Challenge:
Copy the records below word for word, starting at the line that contains "Viewport: 596px width, 438px height." and stopping after the line that contains "point(70,32)".

::: Information supplied :::

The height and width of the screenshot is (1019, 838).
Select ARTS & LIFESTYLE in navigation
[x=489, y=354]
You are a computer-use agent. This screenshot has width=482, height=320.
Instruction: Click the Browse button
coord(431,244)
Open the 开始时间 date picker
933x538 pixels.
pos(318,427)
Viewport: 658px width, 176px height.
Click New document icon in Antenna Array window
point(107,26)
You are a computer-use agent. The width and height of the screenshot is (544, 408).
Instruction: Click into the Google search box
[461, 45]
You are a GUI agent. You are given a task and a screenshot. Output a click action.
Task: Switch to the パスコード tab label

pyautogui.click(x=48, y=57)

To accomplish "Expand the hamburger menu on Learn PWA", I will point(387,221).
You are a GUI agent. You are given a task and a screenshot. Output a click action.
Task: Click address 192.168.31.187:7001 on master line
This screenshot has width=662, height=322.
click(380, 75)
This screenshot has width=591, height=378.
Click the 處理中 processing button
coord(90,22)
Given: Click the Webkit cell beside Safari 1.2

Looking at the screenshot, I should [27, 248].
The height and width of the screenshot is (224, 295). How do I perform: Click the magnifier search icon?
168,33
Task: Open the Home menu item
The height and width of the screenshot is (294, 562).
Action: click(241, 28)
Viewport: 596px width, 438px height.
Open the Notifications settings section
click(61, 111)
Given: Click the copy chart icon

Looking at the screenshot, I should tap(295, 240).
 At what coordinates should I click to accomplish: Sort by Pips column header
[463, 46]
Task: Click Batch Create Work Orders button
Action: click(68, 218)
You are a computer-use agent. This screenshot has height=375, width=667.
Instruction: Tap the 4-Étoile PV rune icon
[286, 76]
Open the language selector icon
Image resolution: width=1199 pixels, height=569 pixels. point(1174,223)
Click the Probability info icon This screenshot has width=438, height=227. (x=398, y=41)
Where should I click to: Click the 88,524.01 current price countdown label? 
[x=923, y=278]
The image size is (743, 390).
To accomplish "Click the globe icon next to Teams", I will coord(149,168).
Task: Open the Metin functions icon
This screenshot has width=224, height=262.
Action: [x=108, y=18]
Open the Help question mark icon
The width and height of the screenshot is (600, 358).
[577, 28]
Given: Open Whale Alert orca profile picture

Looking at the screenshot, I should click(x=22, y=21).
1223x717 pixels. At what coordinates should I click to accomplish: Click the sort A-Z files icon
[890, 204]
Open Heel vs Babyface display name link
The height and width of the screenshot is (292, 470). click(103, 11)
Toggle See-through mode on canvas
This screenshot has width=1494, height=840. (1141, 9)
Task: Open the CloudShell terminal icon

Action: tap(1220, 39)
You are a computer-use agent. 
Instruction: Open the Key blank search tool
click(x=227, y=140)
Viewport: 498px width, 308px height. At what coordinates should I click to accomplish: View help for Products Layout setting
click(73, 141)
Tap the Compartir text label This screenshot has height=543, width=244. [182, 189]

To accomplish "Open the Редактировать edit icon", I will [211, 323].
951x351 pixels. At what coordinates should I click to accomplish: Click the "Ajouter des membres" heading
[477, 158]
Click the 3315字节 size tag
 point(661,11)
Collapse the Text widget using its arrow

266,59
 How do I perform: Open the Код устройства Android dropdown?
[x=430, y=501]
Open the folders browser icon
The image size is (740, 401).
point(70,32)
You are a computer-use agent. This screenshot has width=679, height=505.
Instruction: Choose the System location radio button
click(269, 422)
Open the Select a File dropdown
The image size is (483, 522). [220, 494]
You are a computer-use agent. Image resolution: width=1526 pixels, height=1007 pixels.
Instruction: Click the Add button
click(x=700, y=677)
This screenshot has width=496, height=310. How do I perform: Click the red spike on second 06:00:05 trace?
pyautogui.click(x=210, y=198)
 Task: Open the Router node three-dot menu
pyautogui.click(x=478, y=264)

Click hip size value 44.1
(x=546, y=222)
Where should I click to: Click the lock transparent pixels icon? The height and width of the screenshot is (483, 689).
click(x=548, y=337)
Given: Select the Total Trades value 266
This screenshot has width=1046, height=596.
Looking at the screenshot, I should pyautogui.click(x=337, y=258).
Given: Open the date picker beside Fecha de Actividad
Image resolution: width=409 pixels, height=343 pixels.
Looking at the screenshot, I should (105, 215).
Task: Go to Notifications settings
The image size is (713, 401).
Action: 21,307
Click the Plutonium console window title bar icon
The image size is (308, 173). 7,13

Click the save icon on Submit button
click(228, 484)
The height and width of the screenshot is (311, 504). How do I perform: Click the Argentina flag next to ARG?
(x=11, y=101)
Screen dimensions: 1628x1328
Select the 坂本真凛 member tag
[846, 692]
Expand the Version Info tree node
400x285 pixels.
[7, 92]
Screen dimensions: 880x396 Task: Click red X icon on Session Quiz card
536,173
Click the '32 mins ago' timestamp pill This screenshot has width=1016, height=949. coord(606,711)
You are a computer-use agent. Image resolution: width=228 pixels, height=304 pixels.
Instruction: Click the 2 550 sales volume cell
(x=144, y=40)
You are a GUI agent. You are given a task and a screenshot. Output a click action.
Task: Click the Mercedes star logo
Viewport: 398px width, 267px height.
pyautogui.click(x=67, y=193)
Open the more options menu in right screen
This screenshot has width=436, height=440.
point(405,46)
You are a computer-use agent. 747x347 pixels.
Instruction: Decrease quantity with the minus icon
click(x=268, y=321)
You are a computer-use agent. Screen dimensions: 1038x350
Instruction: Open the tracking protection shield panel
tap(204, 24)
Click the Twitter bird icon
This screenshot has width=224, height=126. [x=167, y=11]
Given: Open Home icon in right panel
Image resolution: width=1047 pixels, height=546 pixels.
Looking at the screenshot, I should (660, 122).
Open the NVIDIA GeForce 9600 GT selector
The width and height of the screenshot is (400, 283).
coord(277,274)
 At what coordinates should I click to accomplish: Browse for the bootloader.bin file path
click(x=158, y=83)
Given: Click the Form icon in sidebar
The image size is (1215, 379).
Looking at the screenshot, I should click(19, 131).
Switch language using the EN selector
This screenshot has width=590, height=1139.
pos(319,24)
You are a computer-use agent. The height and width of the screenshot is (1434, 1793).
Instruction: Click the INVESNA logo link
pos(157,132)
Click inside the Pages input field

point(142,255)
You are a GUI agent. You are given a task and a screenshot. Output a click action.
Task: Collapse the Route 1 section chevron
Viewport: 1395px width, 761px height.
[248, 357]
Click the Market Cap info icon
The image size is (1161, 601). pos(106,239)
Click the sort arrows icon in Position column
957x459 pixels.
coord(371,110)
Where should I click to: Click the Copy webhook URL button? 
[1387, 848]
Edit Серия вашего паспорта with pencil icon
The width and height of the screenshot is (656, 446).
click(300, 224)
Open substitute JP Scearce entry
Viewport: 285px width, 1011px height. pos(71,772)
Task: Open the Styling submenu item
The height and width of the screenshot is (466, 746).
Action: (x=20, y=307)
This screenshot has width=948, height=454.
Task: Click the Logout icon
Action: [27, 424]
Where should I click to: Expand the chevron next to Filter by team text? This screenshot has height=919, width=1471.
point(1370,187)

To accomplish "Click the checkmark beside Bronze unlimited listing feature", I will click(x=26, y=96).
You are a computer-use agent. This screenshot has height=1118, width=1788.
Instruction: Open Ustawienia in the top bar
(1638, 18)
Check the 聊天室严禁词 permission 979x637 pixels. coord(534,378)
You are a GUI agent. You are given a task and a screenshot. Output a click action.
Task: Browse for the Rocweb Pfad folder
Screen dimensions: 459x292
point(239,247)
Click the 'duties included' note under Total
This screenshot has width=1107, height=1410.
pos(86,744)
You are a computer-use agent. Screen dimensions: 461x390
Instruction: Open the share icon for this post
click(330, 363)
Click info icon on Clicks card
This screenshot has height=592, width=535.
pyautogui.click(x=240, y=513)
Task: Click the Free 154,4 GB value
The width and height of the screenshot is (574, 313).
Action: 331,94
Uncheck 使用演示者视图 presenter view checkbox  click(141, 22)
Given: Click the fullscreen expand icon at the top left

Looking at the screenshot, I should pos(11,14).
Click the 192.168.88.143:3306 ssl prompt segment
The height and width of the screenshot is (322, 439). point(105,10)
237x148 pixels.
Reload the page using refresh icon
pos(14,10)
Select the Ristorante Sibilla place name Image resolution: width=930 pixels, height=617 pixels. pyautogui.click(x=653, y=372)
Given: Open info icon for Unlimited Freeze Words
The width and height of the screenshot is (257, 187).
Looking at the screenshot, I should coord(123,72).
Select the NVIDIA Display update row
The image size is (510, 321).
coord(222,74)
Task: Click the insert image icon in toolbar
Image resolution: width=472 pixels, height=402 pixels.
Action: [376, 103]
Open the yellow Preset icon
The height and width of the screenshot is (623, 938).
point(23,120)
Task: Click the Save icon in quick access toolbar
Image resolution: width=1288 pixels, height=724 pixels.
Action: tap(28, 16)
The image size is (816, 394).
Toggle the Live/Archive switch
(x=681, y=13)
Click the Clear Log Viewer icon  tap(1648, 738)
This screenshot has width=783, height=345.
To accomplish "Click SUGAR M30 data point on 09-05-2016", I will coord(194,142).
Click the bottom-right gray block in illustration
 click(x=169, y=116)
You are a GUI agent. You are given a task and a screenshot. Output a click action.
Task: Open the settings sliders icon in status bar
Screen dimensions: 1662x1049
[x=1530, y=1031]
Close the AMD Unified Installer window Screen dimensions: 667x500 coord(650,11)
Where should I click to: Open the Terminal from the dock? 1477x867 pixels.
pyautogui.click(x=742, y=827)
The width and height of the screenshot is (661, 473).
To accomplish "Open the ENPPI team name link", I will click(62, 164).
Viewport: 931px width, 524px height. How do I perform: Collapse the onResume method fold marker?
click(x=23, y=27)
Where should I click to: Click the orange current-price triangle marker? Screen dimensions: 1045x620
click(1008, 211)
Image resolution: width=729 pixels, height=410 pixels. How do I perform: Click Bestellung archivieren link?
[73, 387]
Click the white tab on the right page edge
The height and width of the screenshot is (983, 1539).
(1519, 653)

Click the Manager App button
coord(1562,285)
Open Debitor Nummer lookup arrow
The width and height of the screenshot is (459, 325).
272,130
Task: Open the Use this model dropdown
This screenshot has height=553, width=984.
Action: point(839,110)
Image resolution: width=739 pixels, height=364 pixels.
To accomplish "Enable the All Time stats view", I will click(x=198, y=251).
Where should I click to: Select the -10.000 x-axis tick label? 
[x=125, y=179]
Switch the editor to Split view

:::

Problem solution:
Viewport: 596px width, 438px height.
Open the Notifications settings section
click(61, 111)
Given: Click the copy chart icon

Looking at the screenshot, I should tap(295, 240).
 At what coordinates should I click to accomplish: Sort by Pips column header
[463, 46]
Task: Click Batch Create Work Orders button
Action: click(68, 218)
You are a computer-use agent. This screenshot has height=375, width=667.
Instruction: Tap the 4-Étoile PV rune icon
[286, 76]
Open the language selector icon
Image resolution: width=1199 pixels, height=569 pixels. point(1174,223)
Click the Probability info icon This screenshot has width=438, height=227. (x=398, y=41)
Where should I click to: Click the 88,524.01 current price countdown label? 
[x=923, y=278]
The image size is (743, 390).
To accomplish "Click the globe icon next to Teams", I will coord(149,168).
Task: Open the Metin functions icon
This screenshot has width=224, height=262.
Action: [x=108, y=18]
Open the Help question mark icon
The width and height of the screenshot is (600, 358).
[577, 28]
Given: Open Whale Alert orca profile picture

Looking at the screenshot, I should click(x=22, y=21).
1223x717 pixels. At what coordinates should I click to accomplish: Click the sort A-Z files icon
[890, 204]
Open Heel vs Babyface display name link
The height and width of the screenshot is (292, 470). click(103, 11)
Toggle See-through mode on canvas
This screenshot has width=1494, height=840. (1141, 9)
Task: Open the CloudShell terminal icon

Action: tap(1220, 39)
You are a computer-use agent. 
Instruction: Open the Key blank search tool
click(x=227, y=140)
Viewport: 498px width, 308px height. At what coordinates should I click to accomplish: View help for Products Layout setting
click(73, 141)
Tap the Compartir text label This screenshot has height=543, width=244. [182, 189]

To accomplish "Open the Редактировать edit icon", I will [211, 323].
951x351 pixels. At what coordinates should I click to accomplish: Click the "Ajouter des membres" heading
[477, 158]
Click the 3315字节 size tag
 point(661,11)
Collapse the Text widget using its arrow

266,59
 How do I perform: Open the Код устройства Android dropdown?
[x=430, y=501]
Open the folders browser icon
The image size is (740, 401).
point(70,32)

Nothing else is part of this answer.